Lord Sentamu’s response last week was less astute. A former lawyer, he cited church law and maintained his innocence in the face of the reviewer’s criticism, thus leaving the contrition box unticked. It is hard to see his suspension “until both the findings and his response can be explored further” as anything other than a punishment. That is certainly how he sees it.
Were the Newcastle diocese to follow the Parole Board’s practice, it would assess the risk to the public from Lord Sentamu and conclude, contrition aside, that it is no greater than the risk from Dr Croft. (If the risk is that Lord Sentamu would mishandle a future safeguarding allegation, he would presumably argue that the very church law and order that, he says, prevented his interfering in a diocesan matter would prompt him to report the allegation through the correct channels.) Martin Sewell this week encouraged his fellow General Synod members to press for the suspension of Dr Croft, arguing largely on the grounds of consistency. That argument, though, could be reversed: because Dr Croft has not been suspended (at the time of writing), neither should Lord Sentamu be. When another former archbishop, Lord Carey, was suspended in 2020 — by Dr Croft — it took seven months and further training before his permission to officiate was restored.

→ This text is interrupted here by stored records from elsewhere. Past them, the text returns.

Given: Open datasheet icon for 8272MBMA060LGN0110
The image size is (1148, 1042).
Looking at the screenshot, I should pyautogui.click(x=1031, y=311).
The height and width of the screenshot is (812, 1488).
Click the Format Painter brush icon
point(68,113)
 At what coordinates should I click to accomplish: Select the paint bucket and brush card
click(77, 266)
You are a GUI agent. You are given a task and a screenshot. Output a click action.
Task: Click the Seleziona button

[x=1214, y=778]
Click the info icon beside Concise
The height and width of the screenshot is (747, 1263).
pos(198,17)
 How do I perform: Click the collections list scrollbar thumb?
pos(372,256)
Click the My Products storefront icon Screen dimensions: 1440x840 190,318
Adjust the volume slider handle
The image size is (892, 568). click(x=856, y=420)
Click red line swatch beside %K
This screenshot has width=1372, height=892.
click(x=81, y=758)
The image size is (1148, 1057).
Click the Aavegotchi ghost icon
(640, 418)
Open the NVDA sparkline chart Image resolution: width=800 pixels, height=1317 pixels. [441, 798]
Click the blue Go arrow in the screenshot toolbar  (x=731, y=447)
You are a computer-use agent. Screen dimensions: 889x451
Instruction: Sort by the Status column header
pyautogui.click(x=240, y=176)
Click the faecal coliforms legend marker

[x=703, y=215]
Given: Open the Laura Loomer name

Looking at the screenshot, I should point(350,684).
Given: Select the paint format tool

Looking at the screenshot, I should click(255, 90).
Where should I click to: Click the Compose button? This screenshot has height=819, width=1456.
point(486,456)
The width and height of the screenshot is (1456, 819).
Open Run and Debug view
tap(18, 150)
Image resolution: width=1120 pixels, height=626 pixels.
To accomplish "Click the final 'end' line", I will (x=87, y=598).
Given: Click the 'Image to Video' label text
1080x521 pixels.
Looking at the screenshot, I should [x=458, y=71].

He continues “respectfully [to] disagree” with his treatment. Nothing was gained by his suspension or lost by his reinstatement.
The Devamanikkam reviewer was hamstrung by her inability to cross-examine either of the two key figures, Mr Devamanikkam because he had taken his own life, and Mr Ineson because he declined to participate, as was his right. Much was therefore unsubstantiated, but two failings stand out, both of them pastoral. Mr Devamanikkam should have been monitored and his mental-health issues addressed; and Mr Ineson should have found ready, effective, and sympathetic support.
We have no objection to box-ticking. It is useful to ensure that all that can be done is done. But the danger is that it becomes just another means of protecting the institution. If the aim of safeguarding is to prevent harm, there needs to be a much greater investment in the prompt, professional, and generous pastoral support that might prevent the recurrence of such a hurtful mess.